Mr. Bemish and I are friends. I am always taking shoes to his shop to be repaired. We do not own a horse and buggy and so we walk a great deal. In fact, there is a family rule that we must walk any distance under three miles. As a result, our shoes are in constant need of repair, the soles and heels have to be replaced, and we always seem to be in need of shoelaces. Quite often I snag the uppers on the bull briars in the woods and then the tears have to be stitched.

When I went to get Aunt Sophronia’s shoes, Mr. Bemish was sitting near the window. It is a big window and he has a very nice view of the street. He had on his leather apron and his eyeglasses. His glasses are small and they have steel rims. He was sewing a shoe and he had a long length of waxed linen thread in his needle. He waxes the thread himself.

I handed him the ticket and he got up from his workbench to get the shoes. I saw that he had separated them from the other shoes. These are Aunt Sophronia’s store shoes. They had been polished so that they shone like patent leather. They lay alone, near the front of the table where he keeps the shoes he has repaired. He leaned toward me and I moved away from him. I did not like being so close to his glass eye.

“The lady who brought these shoes in. Who is she?”

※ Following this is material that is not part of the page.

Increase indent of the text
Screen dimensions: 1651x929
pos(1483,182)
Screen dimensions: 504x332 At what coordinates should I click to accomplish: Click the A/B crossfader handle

I looked at him and raised one eyebrow. It has taken me two months of constant practice in front of a mirror to master the art of lifting one eyebrow.

Mr. Bemish said, “What’s the matter with you? Didn’t you hear what I said? Who was that lady who brought these shoes in?”

Excerpted from “Miss Muriel,” the title story in Miss Muriel and Other Stories.

Ann Petry

ANN PETRY (1908–1997) was a reporter, pharmacist, social worker, and community activist. She illuminated the range of black and white experience in her novels, short stories, and other writing. Her book The Street was the first novel by an African American woman to sell more than a million copies. Her novels The Narrows and Country Place are also available from Northwestern University Press.

This edition published in 2017 by Northwestern University Press with a new by foreword by Jamilah Lemieux. Copyright © 1945, 1947, 1958, 1963, 1965, 1967, 1971 by Ann Petry. Foreword copyright © 2017 by Jamilah Lemieux. Published 2017 by Northwestern University Press. All rights reserved.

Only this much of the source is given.